Я знаю мою сестру. И я поняла: сейчас что-то произойдет. Больше она не сможет сдерживаться – или заорет, или разобьет что-нибудь. Я боялась даже, что она бросится на маму.
Но Ильза сделала нечто совсем другое. Она отвела взгляд от мамы, сняла трубку и стала набирать номер. Я стояла с ней рядом и видела, что она набирает цифры 4 и 6. 4 и 6 – первые цифры папиного телефона.
Как видно, к телефону подошла папина жена, потому что Ильза сказала:
– Попросите, пожалуйста, папу!
А потом Ильза сказала, и голос ее при этом дрожал:
– Это Ильза говорит.
– Нет, это уже превосходит все! – крикнула мама. Она хотела вырвать трубку у Ильзы из рук.
Но Ильза крепко держала трубку. Три раза она повторила:
– Папа, послушай, папа. Я...
И тут маме удалось вырвать у нее трубку. Теперь мама, держа в одной руке трубку, другой старалась отпихнуть от себя Ильзу.
– Попробуй у меня только! – шипела она. А в трубку она сказала:
– Нет, нет, извини! Это я не тебе!
И начала объяснять папе, что Ильза ведет себя безобразно, а сейчас она, видно, совсем свихнулась и еще вздумала обращаться к отцу за помощью. Но – и в голосе мамы появилась угрожающая нотка – для этого нет пока никаких оснований, а кроме того, она запрещает кому-либо вмешиваться в воспитание ее детей.
Что сказал папа, не было слышно, но, видно, что-то такое, что не понравилось маме. Она резко ответила:
– Да-да, это тебе, конечно, необходимо!
Потом папа еще что-то говорил, а мама все повторяла одно и то же:
– Это просто смешно! Смешно, смешно, смешно!
И вдруг она громко крикнула:
– Ах, понимание! Может, у тебя есть понимание?! Да уж, конечно!

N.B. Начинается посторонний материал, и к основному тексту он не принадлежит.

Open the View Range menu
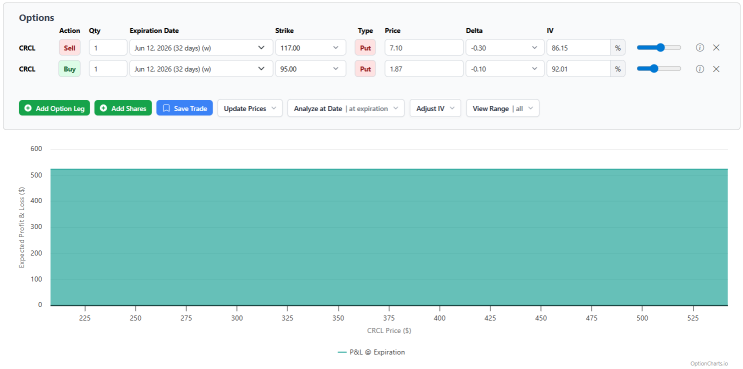 503,108
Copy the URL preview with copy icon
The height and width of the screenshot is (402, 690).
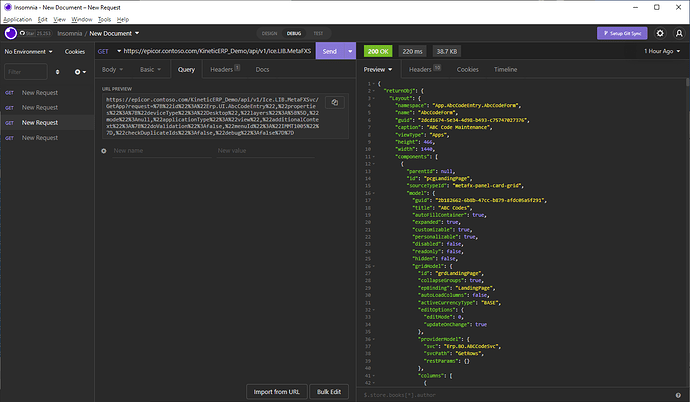335,103
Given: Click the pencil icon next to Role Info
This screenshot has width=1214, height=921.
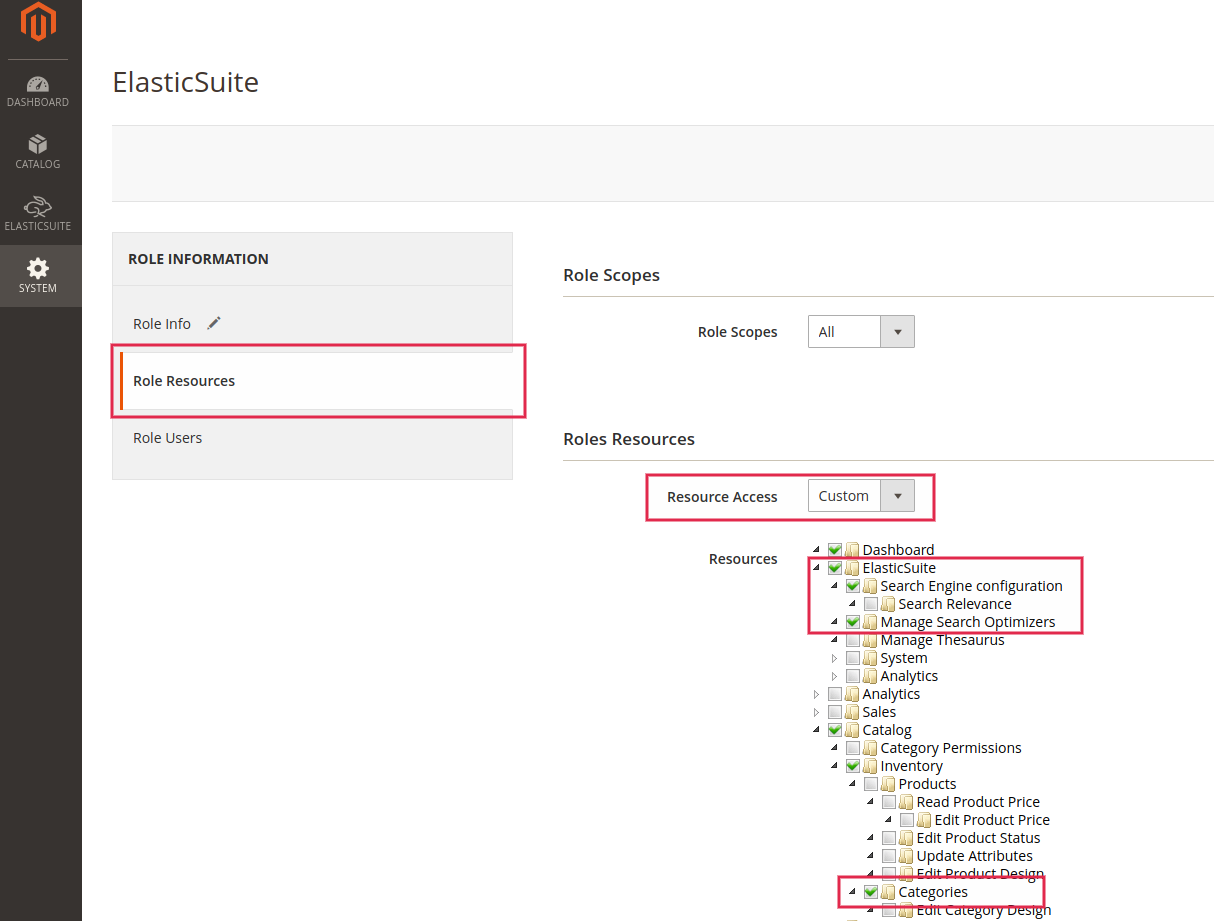Looking at the screenshot, I should 213,323.
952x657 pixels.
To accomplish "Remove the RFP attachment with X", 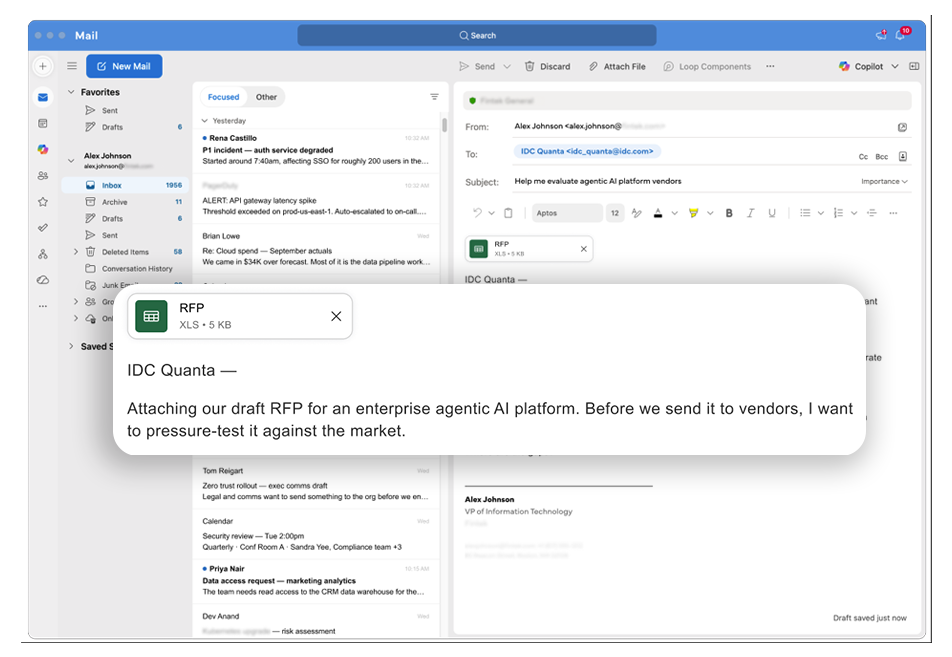I will tap(583, 248).
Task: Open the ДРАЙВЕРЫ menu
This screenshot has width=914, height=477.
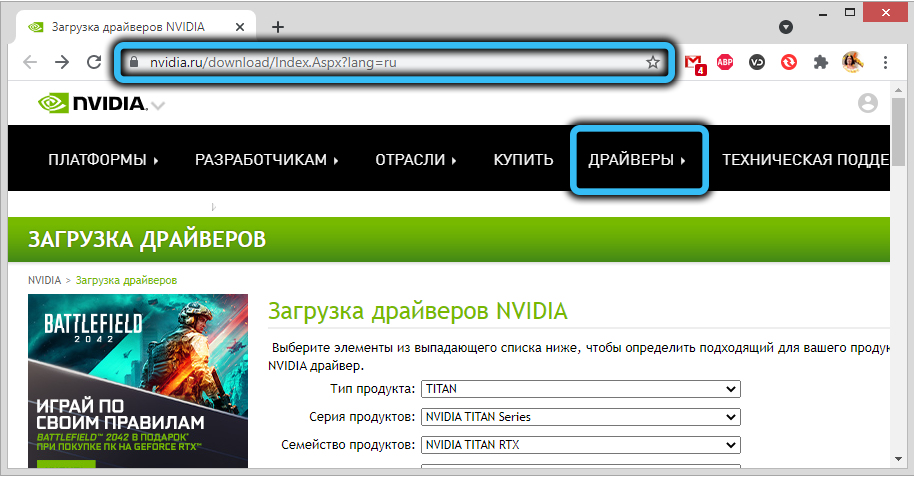Action: tap(638, 160)
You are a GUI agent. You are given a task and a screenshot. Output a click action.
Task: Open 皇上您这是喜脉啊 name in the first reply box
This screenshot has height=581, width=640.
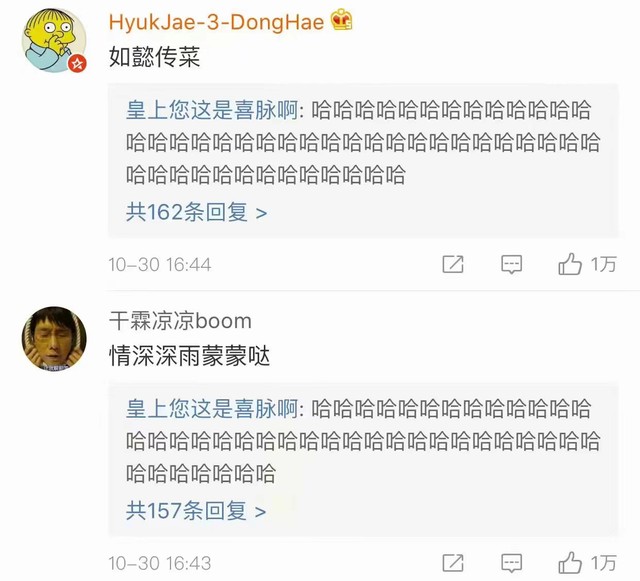pos(212,110)

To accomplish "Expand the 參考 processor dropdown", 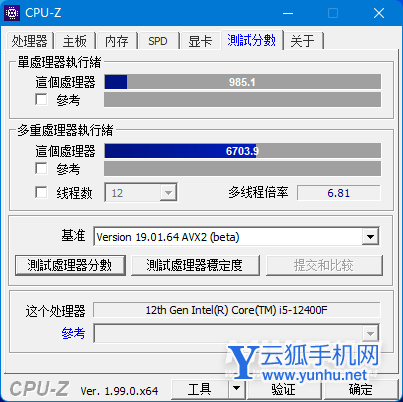I will click(x=370, y=333).
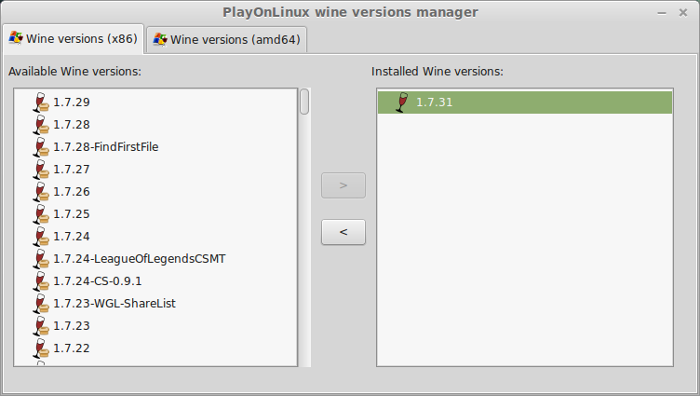Click the available versions scrollbar thumb

(x=304, y=102)
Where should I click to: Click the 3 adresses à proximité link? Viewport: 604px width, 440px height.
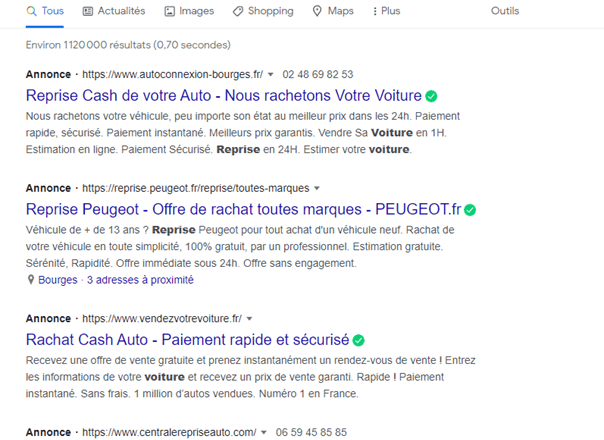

Ну давай, давай. Только тогда сам неси ответственность. Полную ответственность!
И тут мама стала жаловаться, что Ильза вчера вернулась домой в два часа ночи и рассказывала одни небылицы, все сплошное вранье, правды от нее не добьешься. Потом она замолчала, несколько раз кивнула и с довольным видом протянула трубку Ильзе.
– Пожалуйста, поговори с твоим отцом. На вот, поговори!
Ильза взяла трубку и приложила ее к уху. Я стояла рядом и слышала папин голос. Он говорил что-то очень быстро, что именно, я разобрать не могла. Ильза держала трубку у уха всего несколько мгновений, а потом просто выпустила из рук. Мама успела ее подхватить прежде, чем она упала на пол. Ильза какой-то деревянной походкой направилась в нашу комнату. Она подошла к своей постели, бросилась на нее и начала реветь, очень громко.
– Истеричка! – сказала мама.
Я подошла к Ильзе. Села к ней на кровать.
– Что он тебе сказал?
Сперва я не могла разобрать, что сказал ей папа, потому что Ильза все время всхлипывала и говорила таким рыдающим голосом, что ничего невозможно было расслышать. Наконец я поняла. Папа сказал ей, что он не может в это вмешиваться, а она должна вести себя хорошо и слушаться маму. Мама желает ей только добра.
– Но ведь зла она тебе, вообще-то, не желает, – сказала я. Но прозвучало это как-то неубедительно. Ильза выпрямилась.
– Плевала я на то, что она мне желает! Никакого добра тут нет. Что угодно, только не это!